Trasformerò la sua piccola avventura in un tale incubo che non si sognerà più di giocare con la vita degli altri. 

 

“Ha fatto entrare una minorenne nel mio club.” Con un movimento del polso indico mio fratello. “E potrei considerare di licenziare anche lui, che ti ha servito…” dico, abbassando lo sguardo sul bicchiere che lei ha davanti, pieno di ghiaccio e di un liquido lattiginoso rosa. 

 

La ragazza scuote la testa. “Ho ventiquattro anni. E non c’è bisogno di licenziare nessuno.”

 

Beh, almeno Clarissa non è così stronza da usare come esca una ragazzina che potrebbe costarci la licenza. Anche se, ovviamente, ho solo la parola di Evelyn Reeds, della quale, in tutta onestà, non ho motivo di fidarmi. Ma per il momento decido di stare al gioco. Se le chiedessi un documento, rischierei di doverla sbattere fuori. E non voglio farlo. Non ancora. 

 

“Vedremo.” Guardo oltre il suo sgabello. “Sei qui con qualcuno?” domando di nuovo. Non mi preoccupo che suoni come un interrogatorio. Immagino abbia capito che ha a che fare con il titolare del club. 

 

Il suo sguardo scivola leggermente di lato. “Sono sola.” 

 

Certo, se devi incastrare mio fratello, mica puoi presentarti con altri. Escludendo il detective che sarà sicuramente appostato nell’ombra. 

 

Mi guardo intorno con aria pigra, mentre cerco di scandagliare il locale. Per una volta impreco contro l’architetto che mi ha suggerito queste luci basse. 

 

“Nemmeno un’amica?” chiedo alla fine. 

 

Scuote la testa e avvicina le labbra alla cannuccia. Le vedo chiudersi attorno al piccolo oggetto circolare e il mio inguine reagisce all’istante immaginandole fare lo stesso, ma su qualcos’altro. 

 

Porca puttana, forse mia cognata non è affatto una stupida. 

 

“Ottimo. Allora potresti venire a fare un po’ di compagnia a me.” 

 

Lei si irrigidisce. Lancia un’occhiata a mio fratello, confermando tutti i miei sospetti. E quel piccolo gesto mi toglie ogni scrupolo. 

 

Ti faccio passare io la voglia di giocare con la vita degli altri. 

 

Le appoggio una mano sulla minuscola porzione di gamba coperta dal tessuto. Lei si irrigidisce e dal suo corpo in tensione intuisco che sta per scendere dallo sgabello. 

 

“Non scappare.” 

 

“Non sono qui per te” replica, battagliera. 

 

Oh, ma tu pensa che sorpresa. “Beh, i tuoi programmi sono cambiati.” 

 

Il mio pollice supera la barriera dell’orlo e trova la pelle, tiepida e morbida, e vi disegna un piccolo semicerchio pigro. 

 

Immediatamente, la sento irrigidire le cosce, con un sussulto. 

 

Cazzo, non è sconvolta solo lei.

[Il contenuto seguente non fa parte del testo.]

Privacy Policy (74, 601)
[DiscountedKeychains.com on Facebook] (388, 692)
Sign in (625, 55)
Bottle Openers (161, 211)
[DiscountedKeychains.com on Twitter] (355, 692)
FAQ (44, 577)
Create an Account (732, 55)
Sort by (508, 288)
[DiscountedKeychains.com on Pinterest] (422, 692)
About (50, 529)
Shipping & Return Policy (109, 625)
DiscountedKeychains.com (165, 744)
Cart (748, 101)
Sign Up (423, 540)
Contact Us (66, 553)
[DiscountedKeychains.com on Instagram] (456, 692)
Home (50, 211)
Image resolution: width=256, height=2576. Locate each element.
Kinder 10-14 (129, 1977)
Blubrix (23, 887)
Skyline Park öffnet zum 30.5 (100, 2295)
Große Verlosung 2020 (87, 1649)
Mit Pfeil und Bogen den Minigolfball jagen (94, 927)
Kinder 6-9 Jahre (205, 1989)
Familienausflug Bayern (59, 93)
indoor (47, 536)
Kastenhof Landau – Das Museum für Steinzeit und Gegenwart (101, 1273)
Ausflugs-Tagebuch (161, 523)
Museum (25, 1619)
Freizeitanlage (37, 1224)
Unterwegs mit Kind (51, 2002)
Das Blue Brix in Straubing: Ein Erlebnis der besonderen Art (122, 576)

Anche io avverto una specie di vertigine. 

 

Mi guarda a occhi spalancati, e non capisco se sia per chiedermi di fermarmi o di continuare. Scopro che vorrei fosse la seconda. 

 

Ma non ho tempo di elaborare la cosa. Alle mie spalle qualcuno mi parla con un tono che nessuno oserebbe mai usare con me. 

 

“Fossi in te, le leverei le mani di dosso.”